Dataset entries:
^^^^^^^^^^^^^^^^

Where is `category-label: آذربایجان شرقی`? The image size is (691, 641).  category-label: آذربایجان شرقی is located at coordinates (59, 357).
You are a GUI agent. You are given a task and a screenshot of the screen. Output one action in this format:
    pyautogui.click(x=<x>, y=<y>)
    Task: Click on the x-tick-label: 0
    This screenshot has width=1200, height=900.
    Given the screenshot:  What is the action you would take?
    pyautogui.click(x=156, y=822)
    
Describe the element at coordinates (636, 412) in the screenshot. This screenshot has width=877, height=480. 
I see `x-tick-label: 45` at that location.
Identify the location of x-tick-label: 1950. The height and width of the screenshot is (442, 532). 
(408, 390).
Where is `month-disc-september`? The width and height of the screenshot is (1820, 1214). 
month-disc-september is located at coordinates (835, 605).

^^^^^^^^^^^^^^^^

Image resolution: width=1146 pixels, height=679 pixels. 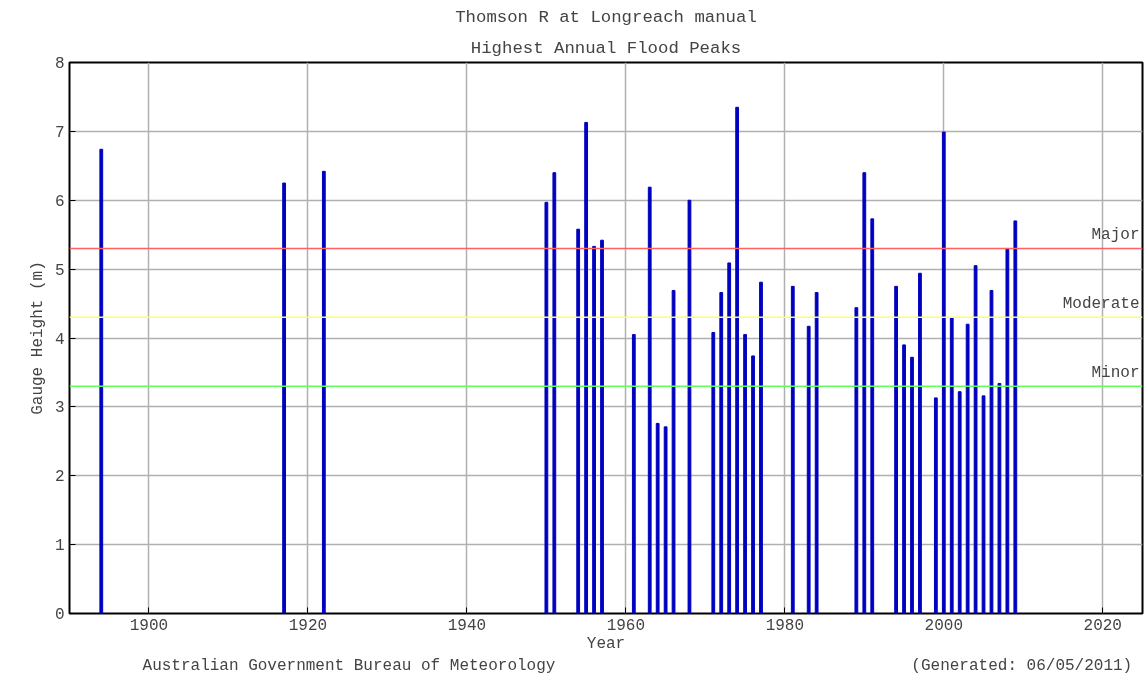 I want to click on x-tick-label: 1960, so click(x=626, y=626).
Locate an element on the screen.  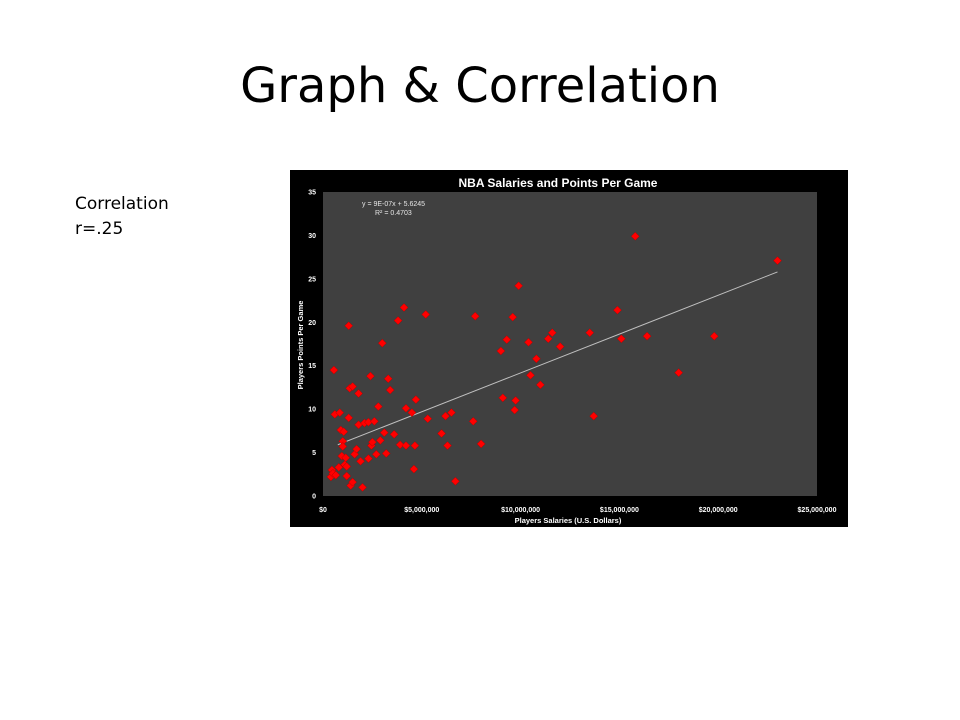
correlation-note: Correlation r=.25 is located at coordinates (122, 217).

^^^^^^^^^^^^^^^^

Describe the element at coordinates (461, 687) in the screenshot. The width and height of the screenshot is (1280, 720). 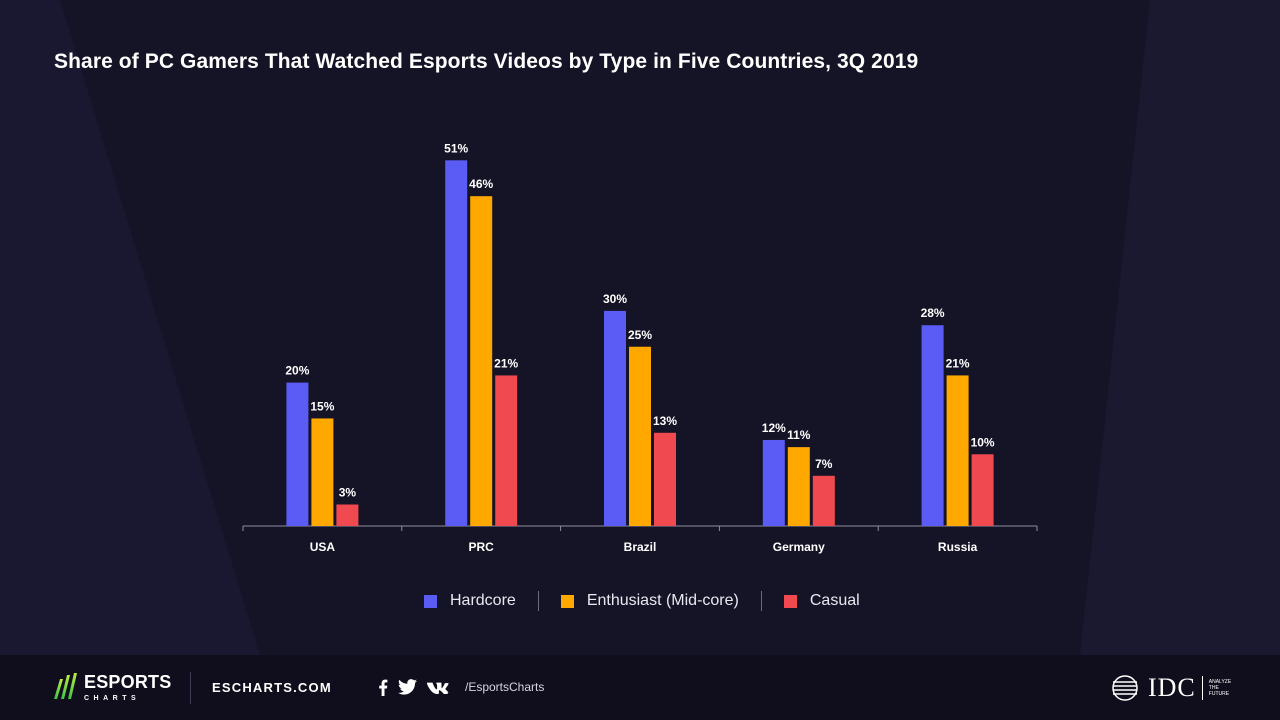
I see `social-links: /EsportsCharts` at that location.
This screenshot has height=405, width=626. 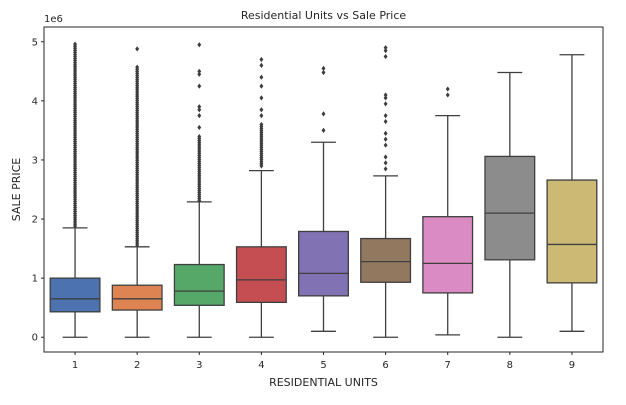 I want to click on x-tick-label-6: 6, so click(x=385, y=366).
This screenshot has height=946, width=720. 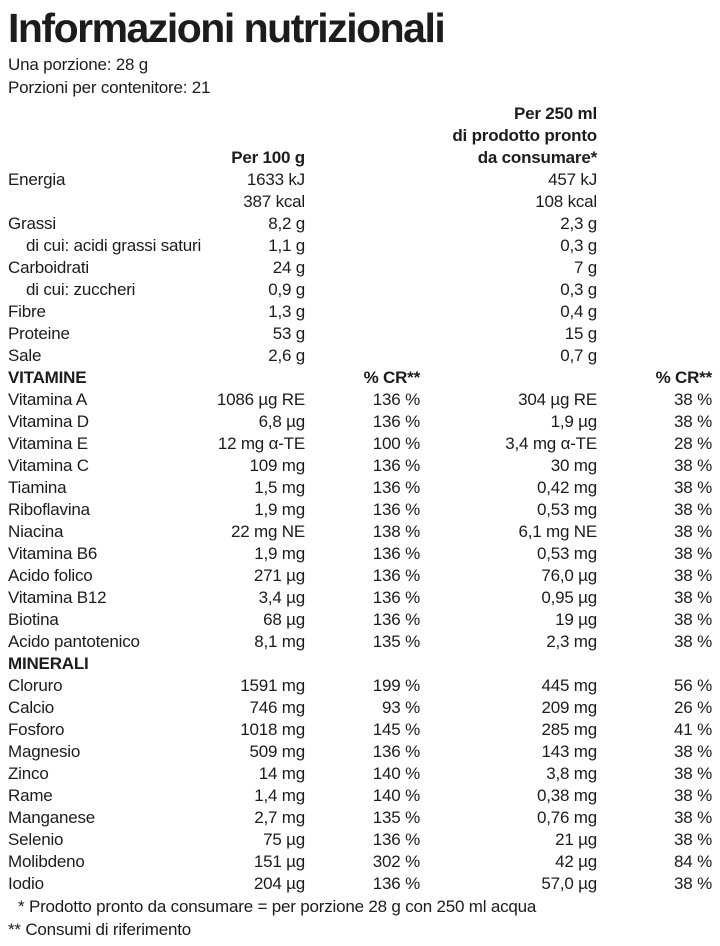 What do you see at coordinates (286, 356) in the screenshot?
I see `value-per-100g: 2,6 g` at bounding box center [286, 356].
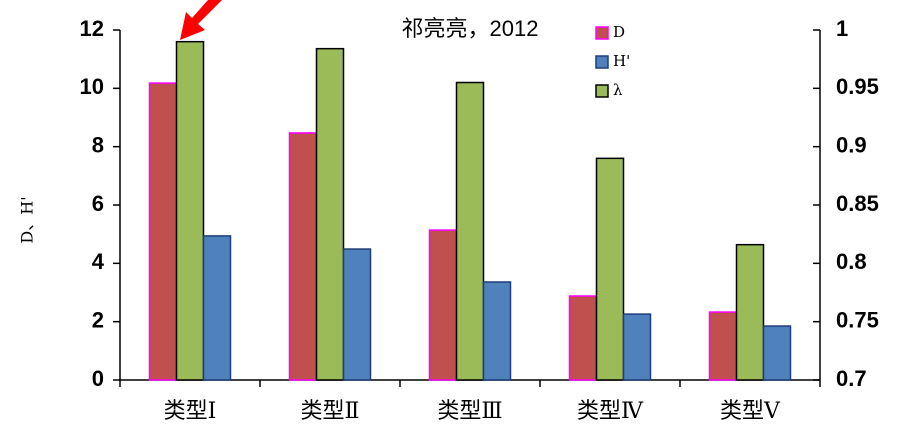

^^^^^^^^^^^^^^^^

What you have to do:
Give the lines of the first block of items, from the line with "You are a GUI" up to and including the line with "This screenshot has width=1200, height=900.", as a JSON list of strings with one string per line and blank lines omitted.

Answer for this exercise:
[
  "You are a GUI agent. You are given a task and a screenshot of the screen. Output one action in this format:",
  "    pyautogui.click(x=<x>, y=<y>)",
  "    Task: Click on the x-tick-label: 0",
  "    This screenshot has width=1200, height=900."
]